* [Task material]
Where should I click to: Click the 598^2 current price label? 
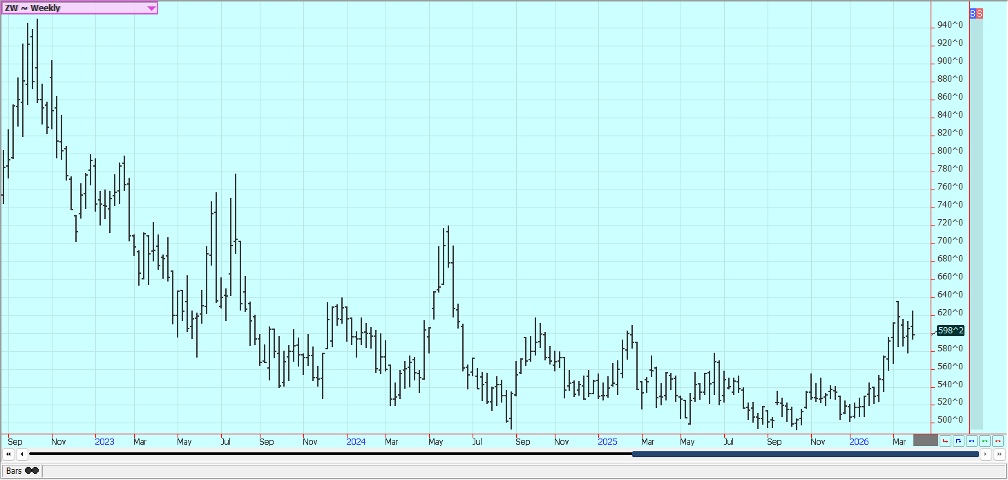[x=950, y=330]
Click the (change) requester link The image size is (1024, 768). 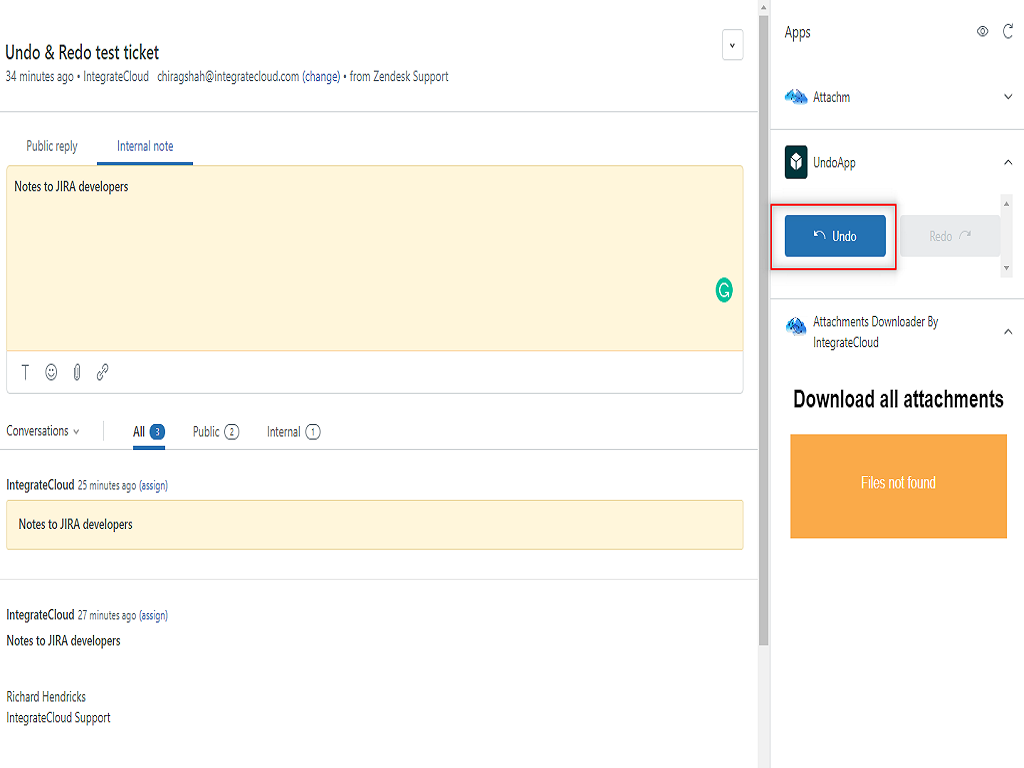click(x=321, y=77)
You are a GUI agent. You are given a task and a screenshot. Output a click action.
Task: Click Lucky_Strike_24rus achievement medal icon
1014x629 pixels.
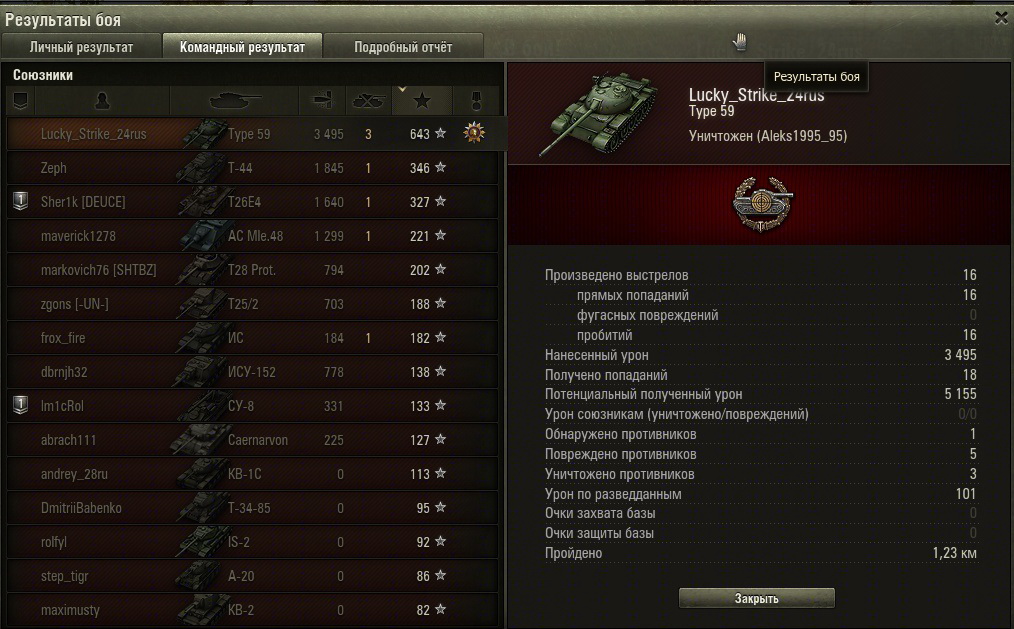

* [Description of the task]
Your reply should hold only the lines from the one that contains "You are a GUI" through the last line of the records above, exact and complete, and no pictures.

* [Solution for this problem]
You are a GUI agent. You are given a task and a screenshot. Output a click action.
Task: Click Lucky_Strike_24rus achievement medal icon
1014x629 pixels.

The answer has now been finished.